“Oh, do let me get him!” Lionel cried, looking down appealingly, and speaking with the accent which had always impressed hearers as so quaint and odd in a child.

“No, you mustn't go a bit higher!” Galt said, assuming a youthful tone of comradery that his words might not have any semblance of command. “You are a dandy climber—almost as good as the cat, but he is lighter than you are. You'll break that limb in a minute, and down you will tumble!”
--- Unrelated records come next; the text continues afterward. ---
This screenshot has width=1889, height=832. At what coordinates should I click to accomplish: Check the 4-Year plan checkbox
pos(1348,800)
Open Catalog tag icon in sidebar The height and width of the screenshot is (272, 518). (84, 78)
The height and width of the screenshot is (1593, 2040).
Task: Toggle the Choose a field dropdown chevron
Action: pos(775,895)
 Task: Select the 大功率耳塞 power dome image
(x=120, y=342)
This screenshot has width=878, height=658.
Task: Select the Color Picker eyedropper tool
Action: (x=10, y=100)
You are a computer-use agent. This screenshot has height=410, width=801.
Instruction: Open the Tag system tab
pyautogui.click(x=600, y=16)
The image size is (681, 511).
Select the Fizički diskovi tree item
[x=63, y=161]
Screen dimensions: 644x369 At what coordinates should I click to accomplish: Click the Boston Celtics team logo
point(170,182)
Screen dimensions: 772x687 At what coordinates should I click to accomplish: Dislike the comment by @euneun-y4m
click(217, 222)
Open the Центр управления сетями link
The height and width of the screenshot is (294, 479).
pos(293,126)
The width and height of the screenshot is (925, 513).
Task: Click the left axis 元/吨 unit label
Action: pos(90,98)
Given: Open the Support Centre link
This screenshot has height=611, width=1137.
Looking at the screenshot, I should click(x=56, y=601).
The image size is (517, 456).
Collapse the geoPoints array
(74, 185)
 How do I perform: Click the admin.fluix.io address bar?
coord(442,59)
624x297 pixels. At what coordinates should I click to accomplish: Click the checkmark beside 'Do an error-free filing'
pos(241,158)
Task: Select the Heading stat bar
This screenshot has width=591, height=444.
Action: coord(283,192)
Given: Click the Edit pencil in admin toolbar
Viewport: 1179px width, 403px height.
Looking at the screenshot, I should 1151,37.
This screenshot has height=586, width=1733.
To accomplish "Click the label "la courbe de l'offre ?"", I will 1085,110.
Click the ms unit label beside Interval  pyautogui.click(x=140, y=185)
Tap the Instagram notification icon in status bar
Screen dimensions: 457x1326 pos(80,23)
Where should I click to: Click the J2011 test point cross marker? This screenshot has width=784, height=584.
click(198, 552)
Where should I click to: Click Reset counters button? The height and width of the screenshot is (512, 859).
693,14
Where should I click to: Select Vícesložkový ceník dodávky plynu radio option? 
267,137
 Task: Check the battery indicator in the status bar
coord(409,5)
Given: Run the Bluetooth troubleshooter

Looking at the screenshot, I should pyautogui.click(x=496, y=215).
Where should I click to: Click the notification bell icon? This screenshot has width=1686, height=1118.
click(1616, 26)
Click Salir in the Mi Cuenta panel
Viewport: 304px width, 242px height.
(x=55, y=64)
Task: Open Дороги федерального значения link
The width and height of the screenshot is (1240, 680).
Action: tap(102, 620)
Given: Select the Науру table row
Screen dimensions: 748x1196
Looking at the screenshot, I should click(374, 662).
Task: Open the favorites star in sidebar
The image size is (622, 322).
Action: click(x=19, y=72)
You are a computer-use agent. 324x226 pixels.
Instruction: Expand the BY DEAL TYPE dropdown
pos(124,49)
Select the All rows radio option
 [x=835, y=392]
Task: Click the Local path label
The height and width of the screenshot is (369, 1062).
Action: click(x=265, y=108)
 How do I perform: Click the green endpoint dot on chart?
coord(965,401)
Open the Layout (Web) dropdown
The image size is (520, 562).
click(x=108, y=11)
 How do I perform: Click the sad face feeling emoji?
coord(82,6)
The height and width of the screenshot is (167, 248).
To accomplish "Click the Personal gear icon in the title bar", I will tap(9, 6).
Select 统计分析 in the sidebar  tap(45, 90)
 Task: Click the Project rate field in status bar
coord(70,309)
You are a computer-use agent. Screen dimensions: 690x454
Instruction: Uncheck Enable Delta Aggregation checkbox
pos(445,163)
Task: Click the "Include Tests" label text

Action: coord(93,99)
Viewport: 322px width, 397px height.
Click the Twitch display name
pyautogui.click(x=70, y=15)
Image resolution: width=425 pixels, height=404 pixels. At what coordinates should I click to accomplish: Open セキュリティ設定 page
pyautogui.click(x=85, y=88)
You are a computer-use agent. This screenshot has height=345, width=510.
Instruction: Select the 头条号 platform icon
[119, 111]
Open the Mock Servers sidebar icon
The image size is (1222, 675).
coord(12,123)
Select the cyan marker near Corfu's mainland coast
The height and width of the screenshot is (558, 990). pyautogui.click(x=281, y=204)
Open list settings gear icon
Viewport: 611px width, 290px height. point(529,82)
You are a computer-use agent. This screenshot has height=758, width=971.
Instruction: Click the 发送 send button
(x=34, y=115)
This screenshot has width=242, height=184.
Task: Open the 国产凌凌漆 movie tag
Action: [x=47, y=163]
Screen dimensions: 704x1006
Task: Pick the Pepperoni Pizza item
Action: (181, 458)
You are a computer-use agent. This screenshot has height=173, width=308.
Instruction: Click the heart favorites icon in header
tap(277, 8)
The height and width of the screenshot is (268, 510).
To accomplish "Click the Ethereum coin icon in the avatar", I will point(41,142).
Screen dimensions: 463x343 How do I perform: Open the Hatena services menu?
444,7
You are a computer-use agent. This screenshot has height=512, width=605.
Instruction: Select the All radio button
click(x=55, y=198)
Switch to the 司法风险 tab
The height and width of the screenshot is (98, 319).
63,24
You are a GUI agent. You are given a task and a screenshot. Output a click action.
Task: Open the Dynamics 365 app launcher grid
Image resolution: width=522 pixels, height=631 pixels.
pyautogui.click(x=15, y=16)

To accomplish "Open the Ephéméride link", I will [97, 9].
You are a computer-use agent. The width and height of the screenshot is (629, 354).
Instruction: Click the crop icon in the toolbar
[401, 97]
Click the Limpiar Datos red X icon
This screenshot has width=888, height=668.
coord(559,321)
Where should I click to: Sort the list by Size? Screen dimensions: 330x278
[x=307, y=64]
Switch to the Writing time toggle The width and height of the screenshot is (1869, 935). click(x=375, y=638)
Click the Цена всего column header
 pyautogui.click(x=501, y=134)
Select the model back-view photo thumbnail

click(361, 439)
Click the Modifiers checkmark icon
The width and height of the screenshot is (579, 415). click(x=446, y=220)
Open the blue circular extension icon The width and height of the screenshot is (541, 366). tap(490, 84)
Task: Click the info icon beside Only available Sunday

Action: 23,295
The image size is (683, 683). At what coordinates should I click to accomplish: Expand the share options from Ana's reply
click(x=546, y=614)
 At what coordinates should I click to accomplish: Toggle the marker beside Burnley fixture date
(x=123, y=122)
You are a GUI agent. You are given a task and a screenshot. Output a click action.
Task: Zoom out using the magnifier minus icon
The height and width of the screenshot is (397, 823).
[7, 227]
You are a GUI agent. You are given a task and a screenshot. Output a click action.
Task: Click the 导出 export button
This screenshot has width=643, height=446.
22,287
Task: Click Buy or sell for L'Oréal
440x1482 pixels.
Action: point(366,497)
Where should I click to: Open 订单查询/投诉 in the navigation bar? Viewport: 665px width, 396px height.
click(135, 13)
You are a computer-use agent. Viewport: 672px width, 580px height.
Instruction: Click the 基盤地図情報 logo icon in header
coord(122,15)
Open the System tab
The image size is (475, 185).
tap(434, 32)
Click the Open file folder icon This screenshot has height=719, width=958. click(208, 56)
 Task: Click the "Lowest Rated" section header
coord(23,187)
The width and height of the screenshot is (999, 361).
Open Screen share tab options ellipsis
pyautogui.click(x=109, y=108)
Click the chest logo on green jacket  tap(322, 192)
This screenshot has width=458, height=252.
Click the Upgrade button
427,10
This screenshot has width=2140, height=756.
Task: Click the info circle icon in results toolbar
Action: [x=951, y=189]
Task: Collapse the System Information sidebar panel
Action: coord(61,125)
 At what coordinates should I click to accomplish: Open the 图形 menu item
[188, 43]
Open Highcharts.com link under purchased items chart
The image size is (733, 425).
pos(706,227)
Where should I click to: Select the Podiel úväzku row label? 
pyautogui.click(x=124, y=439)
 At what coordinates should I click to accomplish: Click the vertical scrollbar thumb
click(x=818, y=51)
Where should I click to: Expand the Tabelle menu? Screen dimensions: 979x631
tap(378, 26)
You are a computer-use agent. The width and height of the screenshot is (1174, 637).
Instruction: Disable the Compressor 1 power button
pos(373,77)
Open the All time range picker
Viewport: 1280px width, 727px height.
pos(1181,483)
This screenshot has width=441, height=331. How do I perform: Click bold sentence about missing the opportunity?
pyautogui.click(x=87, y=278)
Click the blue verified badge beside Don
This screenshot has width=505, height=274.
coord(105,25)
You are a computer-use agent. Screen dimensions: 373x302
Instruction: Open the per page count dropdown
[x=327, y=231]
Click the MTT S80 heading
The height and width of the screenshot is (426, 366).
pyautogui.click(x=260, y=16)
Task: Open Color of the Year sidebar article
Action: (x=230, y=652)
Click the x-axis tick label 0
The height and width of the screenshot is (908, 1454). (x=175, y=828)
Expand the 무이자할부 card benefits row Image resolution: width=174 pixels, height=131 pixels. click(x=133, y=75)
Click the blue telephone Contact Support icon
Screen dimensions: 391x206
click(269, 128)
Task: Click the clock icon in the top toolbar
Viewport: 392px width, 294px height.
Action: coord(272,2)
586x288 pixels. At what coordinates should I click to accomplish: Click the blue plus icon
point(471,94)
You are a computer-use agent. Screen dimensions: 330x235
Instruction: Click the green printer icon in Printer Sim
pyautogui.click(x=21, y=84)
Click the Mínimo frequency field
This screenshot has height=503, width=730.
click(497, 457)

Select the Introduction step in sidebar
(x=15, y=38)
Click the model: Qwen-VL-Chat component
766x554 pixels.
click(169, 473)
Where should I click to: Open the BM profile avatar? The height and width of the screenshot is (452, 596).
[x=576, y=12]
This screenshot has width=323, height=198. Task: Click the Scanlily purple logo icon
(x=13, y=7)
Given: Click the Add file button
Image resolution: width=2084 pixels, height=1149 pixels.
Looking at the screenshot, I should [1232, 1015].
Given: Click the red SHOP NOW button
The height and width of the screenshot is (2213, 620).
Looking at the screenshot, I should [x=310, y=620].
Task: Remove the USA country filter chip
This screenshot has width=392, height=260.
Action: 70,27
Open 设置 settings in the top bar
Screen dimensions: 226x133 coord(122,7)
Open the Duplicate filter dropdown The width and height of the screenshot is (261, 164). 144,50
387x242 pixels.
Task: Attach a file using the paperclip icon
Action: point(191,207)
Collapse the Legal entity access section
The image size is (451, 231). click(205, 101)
The boy looked at the bending bough and shrugged his square shoulders. “I don't know but what you are right,” he said, with a wry face. “I declare, I wasn't looking where I was going. I'm almost afraid to move now.” Then he burst into a merry laugh as he glanced first at his would-be rescuer and then up at the cat.

“Why, what is so amusing about it?” Galt questioned, fairly transported by the boy's beauty, fearlessness, and vivacity.

“Oh, I don't know, but it seems funny—you down there, me up here, and the cat above us both.”

Galt laughed till tears came into his eyes.

“You are certainly a marvel,” he said. “But you must come down. Slide carefully toward the trunk of the tree and catch hold of it firmly. You'll tear your clothes, but it is better that than—”

“I know an easier way!” the child cried. “I'll jump, and you catch me.”

“But I can't!” Galt answered. “You'd crush me to the ground, small as you are!”

“No, I wouldn't!” Lionel laughed, with thorough confidence. “Doctor Wynn caught me the other day when I jumped from the roof of the wagon-shed, and you are stronger than he is. You are taller, anyway. Look, I am coming!”